— Start of Data supplied —
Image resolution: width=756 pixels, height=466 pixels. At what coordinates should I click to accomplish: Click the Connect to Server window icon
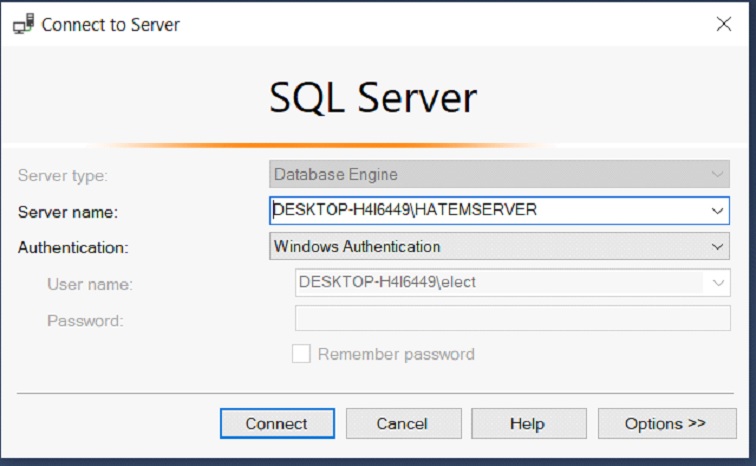tap(24, 24)
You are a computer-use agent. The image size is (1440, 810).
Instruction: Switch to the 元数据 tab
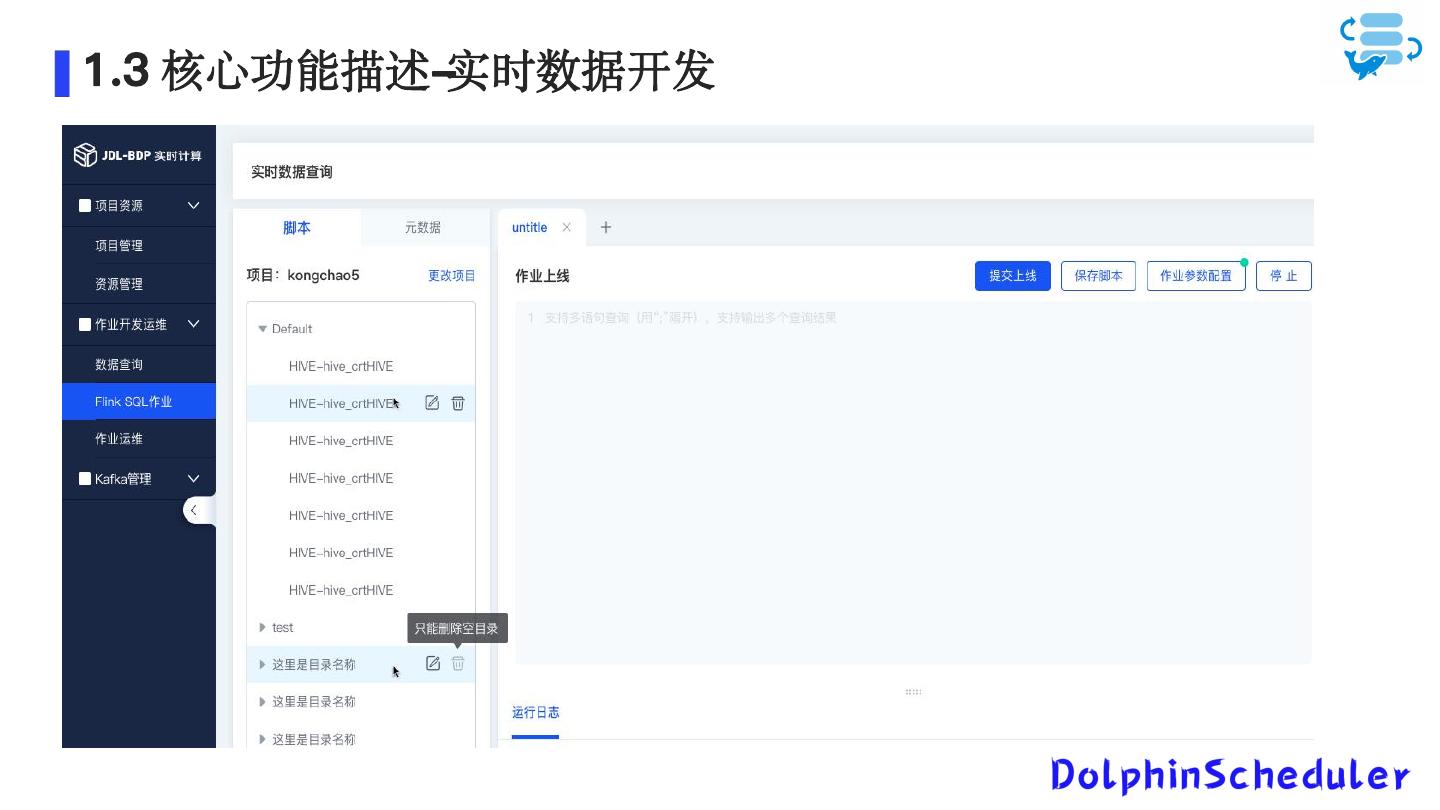click(422, 228)
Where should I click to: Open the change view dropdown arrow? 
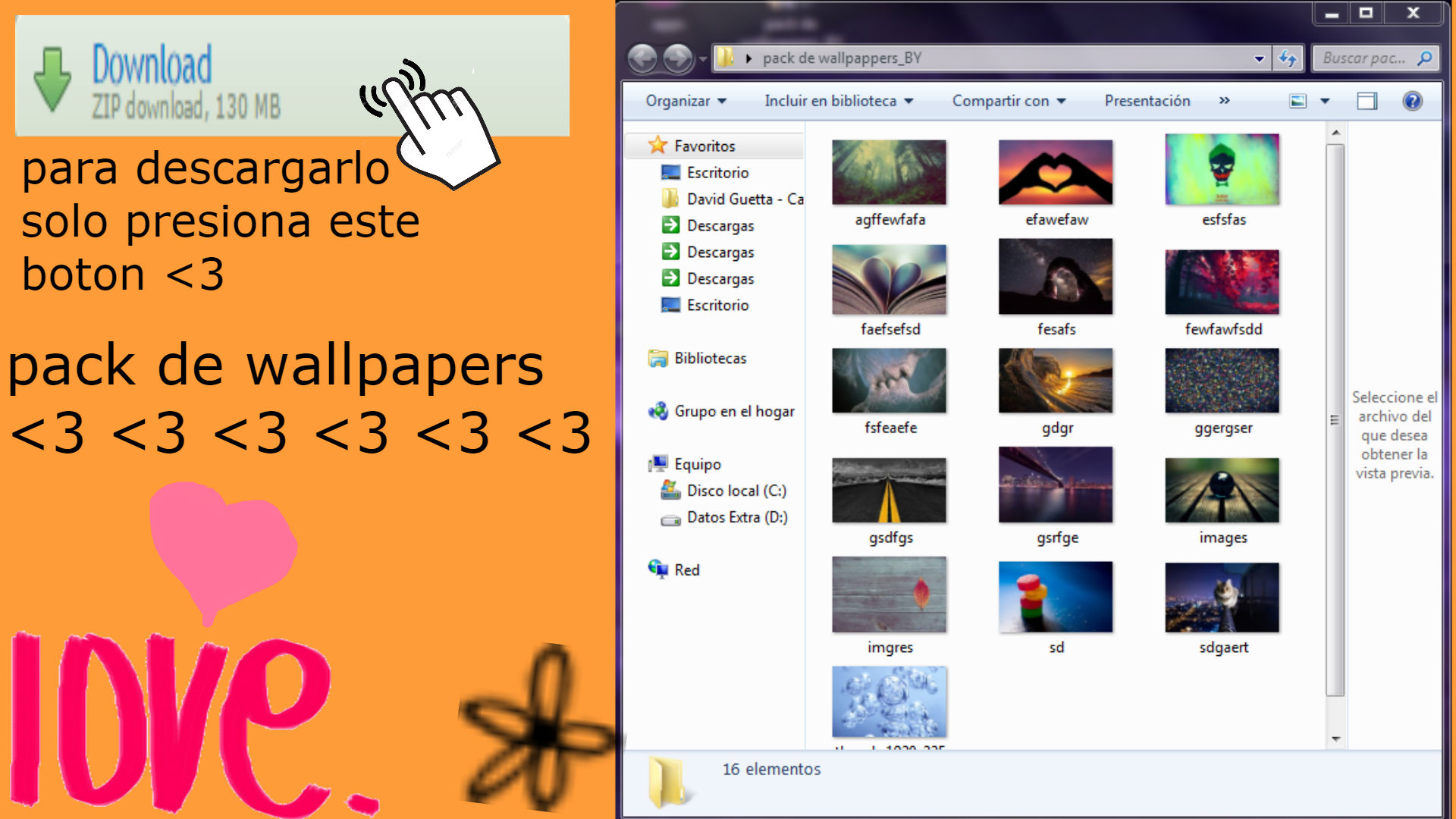[1326, 100]
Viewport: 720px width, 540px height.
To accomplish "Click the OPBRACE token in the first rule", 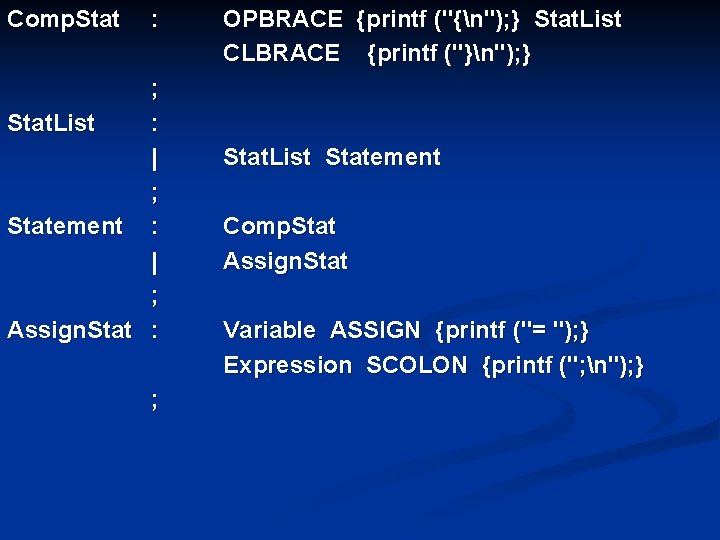I will (x=283, y=19).
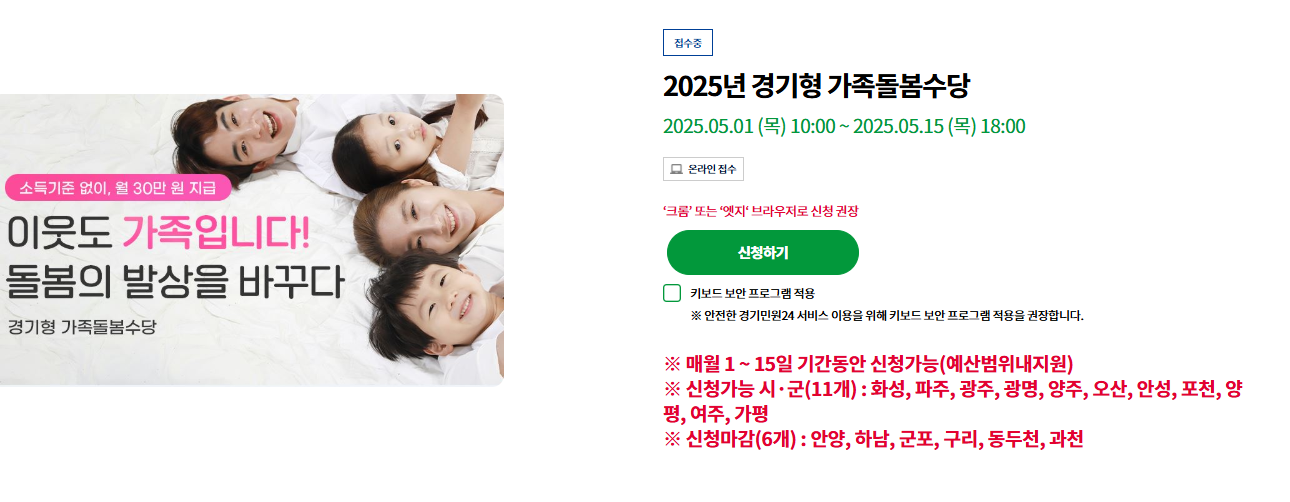Click the 이웃도 가족입니다! headline in banner
The image size is (1290, 502).
click(159, 231)
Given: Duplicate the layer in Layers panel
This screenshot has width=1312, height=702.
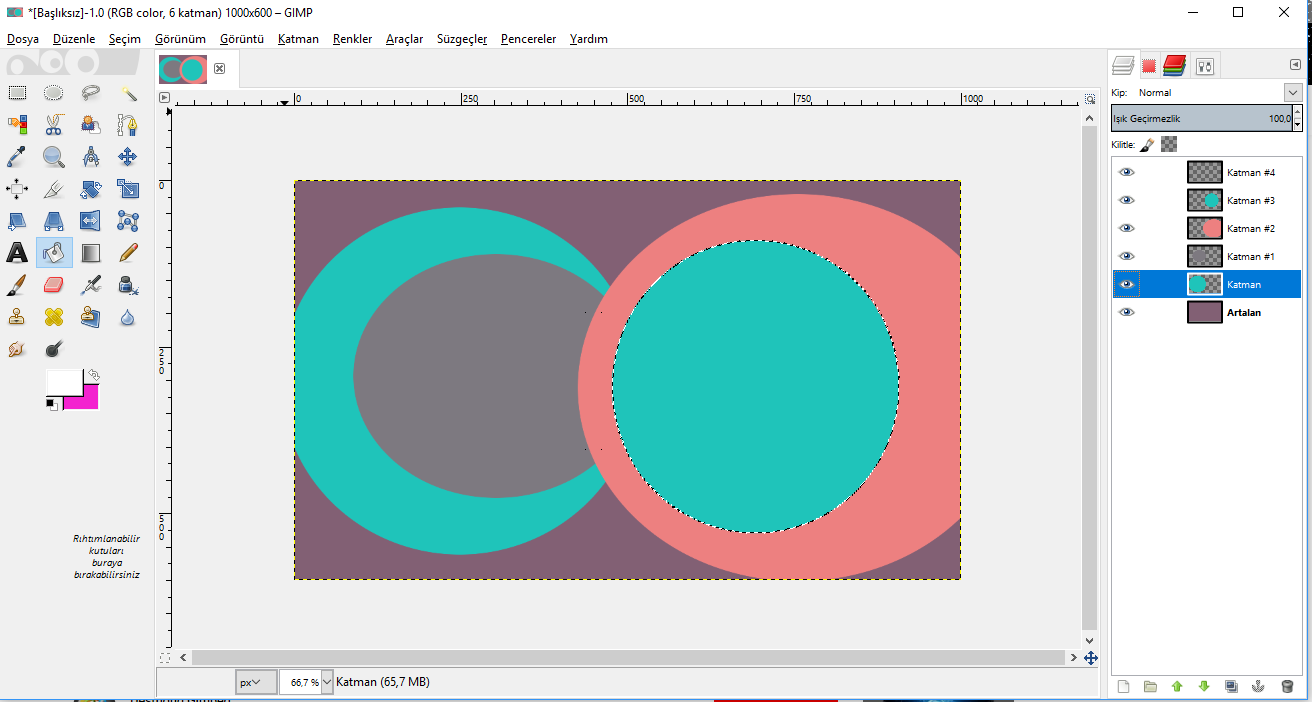Looking at the screenshot, I should coord(1231,686).
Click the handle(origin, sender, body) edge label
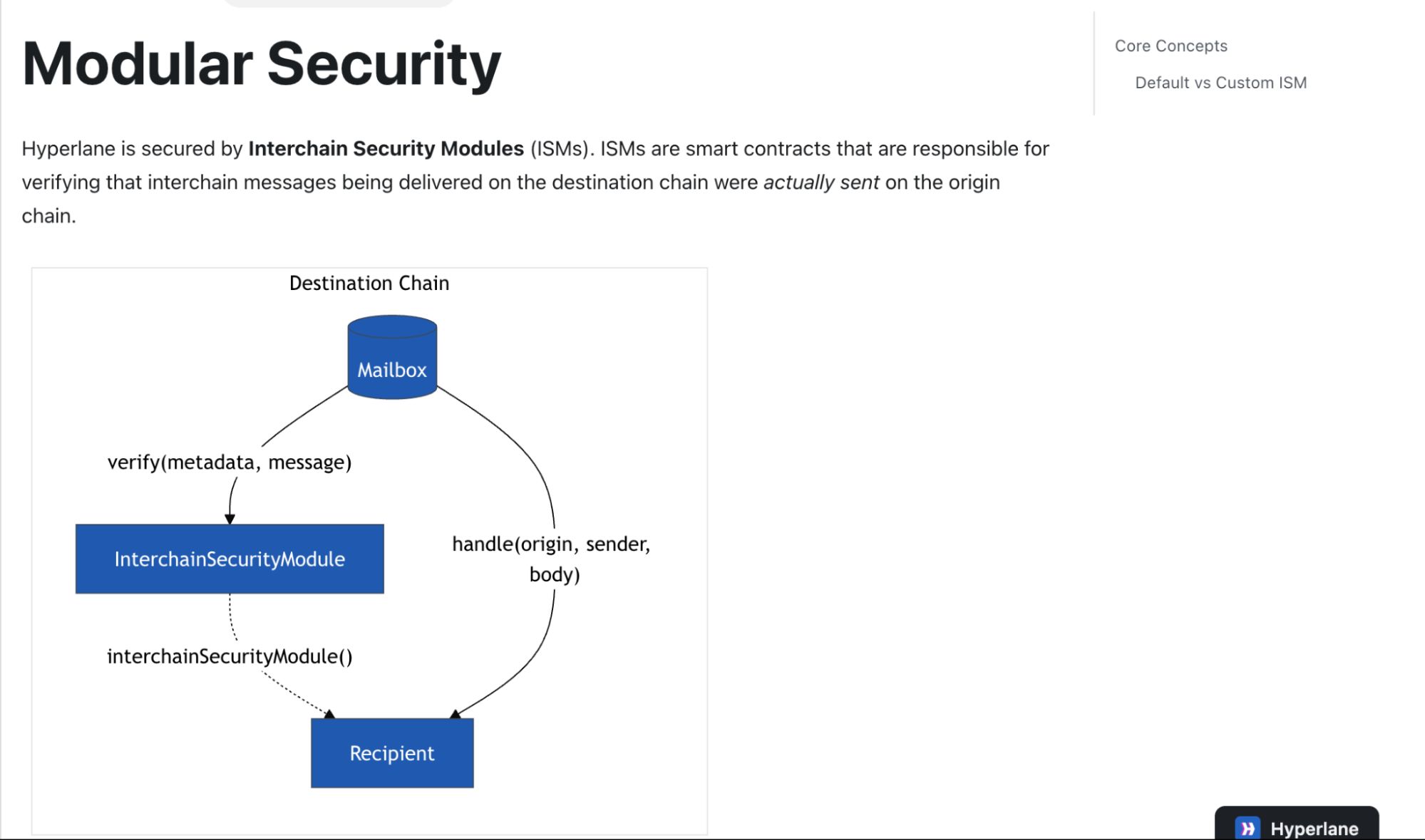Image resolution: width=1425 pixels, height=840 pixels. point(552,559)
— End of Data supplied —
Stated task: Could you copy out the records word for word, starting with the line that contains "Given: Duplicate the layer in Layers panel" and going on through the last of the records, but leaving out the pictures?

Response to this task:
Given: Duplicate the layer in Layers panel
This screenshot has width=1312, height=702.
Looking at the screenshot, I should coord(1231,686).
Click the handle(origin, sender, body) edge label
Image resolution: width=1425 pixels, height=840 pixels. point(552,559)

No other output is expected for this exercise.